**Your task**
Out of all the lines below, count those with the word "arrow". Give the number only.
======== Input records ========
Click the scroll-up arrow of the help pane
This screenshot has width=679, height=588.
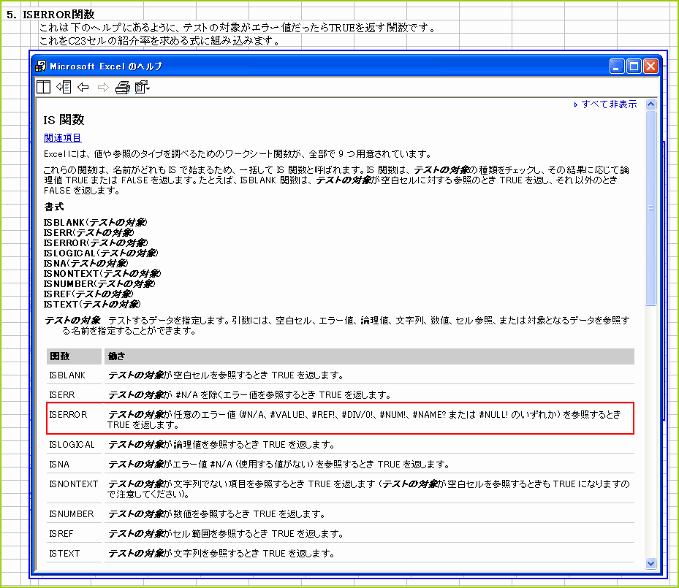650,104
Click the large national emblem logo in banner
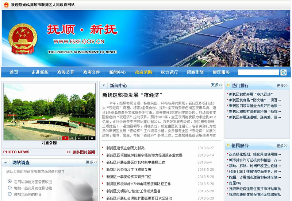This screenshot has width=292, height=201. pos(22,38)
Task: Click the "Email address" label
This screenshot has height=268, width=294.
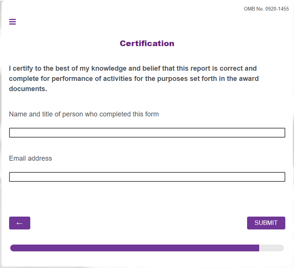Action: [30, 158]
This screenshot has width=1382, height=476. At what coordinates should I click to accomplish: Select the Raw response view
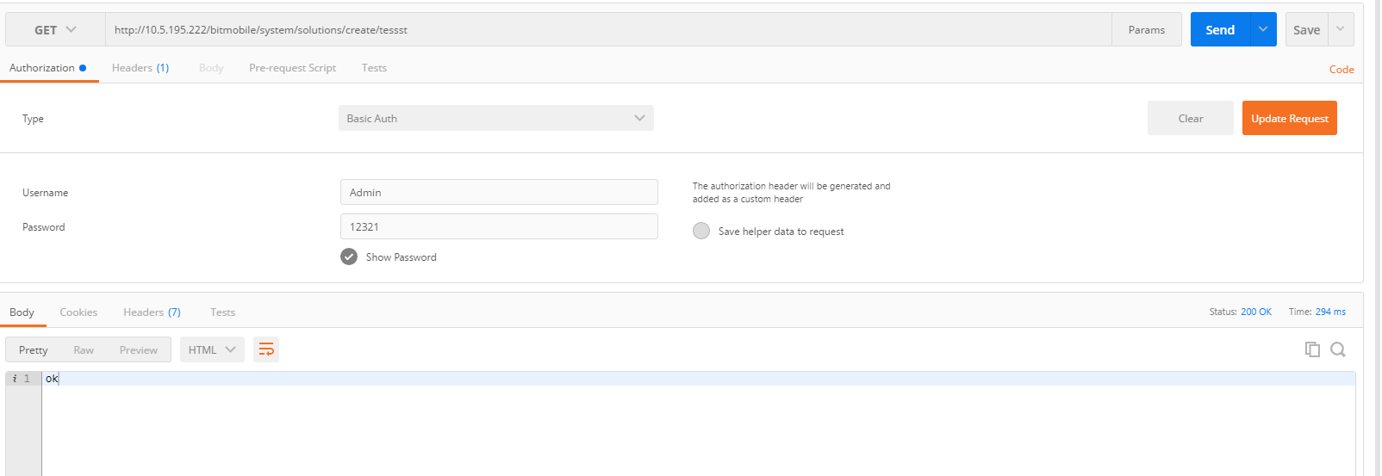click(84, 350)
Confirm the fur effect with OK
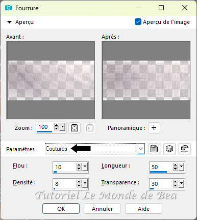 (61, 209)
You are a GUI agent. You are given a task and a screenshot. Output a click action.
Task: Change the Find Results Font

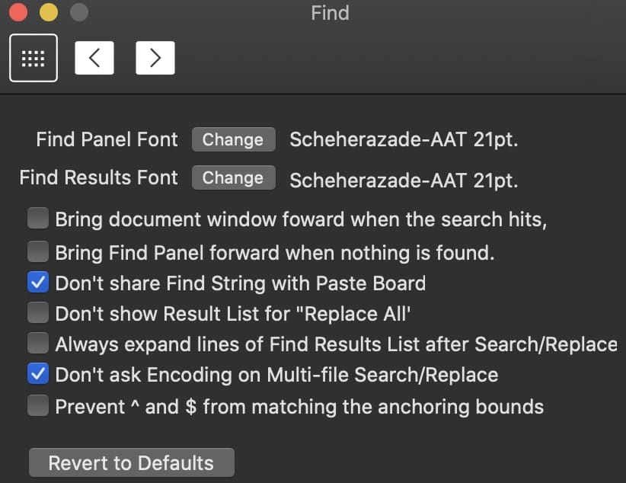(x=233, y=178)
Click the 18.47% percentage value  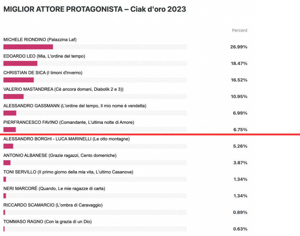(x=239, y=63)
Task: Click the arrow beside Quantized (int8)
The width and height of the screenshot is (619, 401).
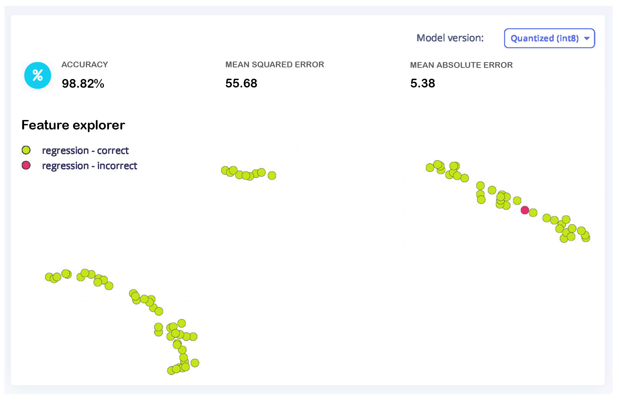Action: click(587, 39)
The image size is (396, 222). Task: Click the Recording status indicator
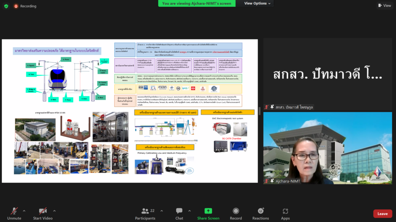(25, 6)
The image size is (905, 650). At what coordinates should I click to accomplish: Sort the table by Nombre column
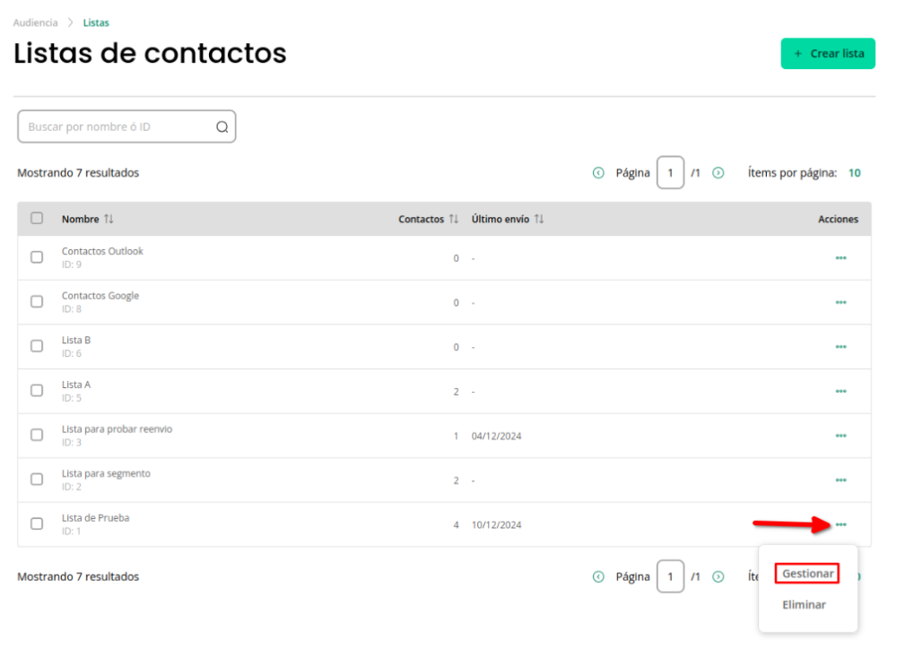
========
**Written solution**
2